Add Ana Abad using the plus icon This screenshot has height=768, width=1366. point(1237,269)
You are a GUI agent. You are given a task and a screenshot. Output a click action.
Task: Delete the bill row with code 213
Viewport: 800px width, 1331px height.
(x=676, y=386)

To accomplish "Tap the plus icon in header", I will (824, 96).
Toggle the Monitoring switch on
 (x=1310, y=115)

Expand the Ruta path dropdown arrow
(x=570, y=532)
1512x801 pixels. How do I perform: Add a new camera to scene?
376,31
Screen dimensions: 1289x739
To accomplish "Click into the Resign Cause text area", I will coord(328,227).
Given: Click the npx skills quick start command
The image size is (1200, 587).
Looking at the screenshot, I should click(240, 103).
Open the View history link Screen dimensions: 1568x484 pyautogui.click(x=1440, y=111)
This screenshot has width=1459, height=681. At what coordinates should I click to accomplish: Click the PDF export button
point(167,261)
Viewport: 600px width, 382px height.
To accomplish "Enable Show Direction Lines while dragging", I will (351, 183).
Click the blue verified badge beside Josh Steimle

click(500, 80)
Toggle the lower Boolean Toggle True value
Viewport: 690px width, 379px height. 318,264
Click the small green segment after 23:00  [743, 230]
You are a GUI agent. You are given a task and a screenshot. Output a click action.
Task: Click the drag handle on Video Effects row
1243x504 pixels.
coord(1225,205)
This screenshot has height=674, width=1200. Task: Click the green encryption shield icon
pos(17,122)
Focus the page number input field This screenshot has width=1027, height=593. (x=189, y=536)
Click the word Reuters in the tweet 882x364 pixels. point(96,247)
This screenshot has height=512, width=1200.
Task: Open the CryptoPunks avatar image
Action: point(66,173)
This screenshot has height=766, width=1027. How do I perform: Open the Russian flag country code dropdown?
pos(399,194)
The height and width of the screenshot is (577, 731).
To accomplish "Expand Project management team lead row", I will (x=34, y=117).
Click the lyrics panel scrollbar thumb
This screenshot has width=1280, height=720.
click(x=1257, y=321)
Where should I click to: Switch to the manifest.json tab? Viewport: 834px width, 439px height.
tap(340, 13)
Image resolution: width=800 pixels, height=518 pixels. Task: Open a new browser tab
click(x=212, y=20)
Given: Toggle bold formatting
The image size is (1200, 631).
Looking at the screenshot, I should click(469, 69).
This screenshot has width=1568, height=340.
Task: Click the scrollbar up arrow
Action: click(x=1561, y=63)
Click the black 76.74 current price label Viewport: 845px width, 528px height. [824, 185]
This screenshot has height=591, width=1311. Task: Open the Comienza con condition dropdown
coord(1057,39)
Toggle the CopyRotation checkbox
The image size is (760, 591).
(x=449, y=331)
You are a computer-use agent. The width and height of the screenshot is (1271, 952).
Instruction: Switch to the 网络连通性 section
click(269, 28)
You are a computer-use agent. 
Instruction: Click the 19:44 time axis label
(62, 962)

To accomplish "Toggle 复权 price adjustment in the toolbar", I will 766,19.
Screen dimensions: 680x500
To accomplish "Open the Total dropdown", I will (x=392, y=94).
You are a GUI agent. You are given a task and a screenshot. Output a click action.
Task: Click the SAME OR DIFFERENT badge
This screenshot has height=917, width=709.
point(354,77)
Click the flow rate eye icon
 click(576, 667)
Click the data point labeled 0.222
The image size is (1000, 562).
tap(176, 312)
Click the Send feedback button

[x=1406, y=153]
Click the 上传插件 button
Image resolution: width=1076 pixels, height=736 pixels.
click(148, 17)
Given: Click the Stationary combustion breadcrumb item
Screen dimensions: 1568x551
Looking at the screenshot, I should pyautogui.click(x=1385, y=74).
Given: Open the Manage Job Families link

____

About this exercise
Repeat exactly the lines of the material from the one with "Image resolution: width=1076" through the end, both the first and the last included.

Result
Image resolution: width=1076 pixels, height=736 pixels.
click(148, 17)
Given: Click the Stationary combustion breadcrumb item
Screen dimensions: 1568x551
Looking at the screenshot, I should pyautogui.click(x=1385, y=74).
Given: Open the Manage Job Families link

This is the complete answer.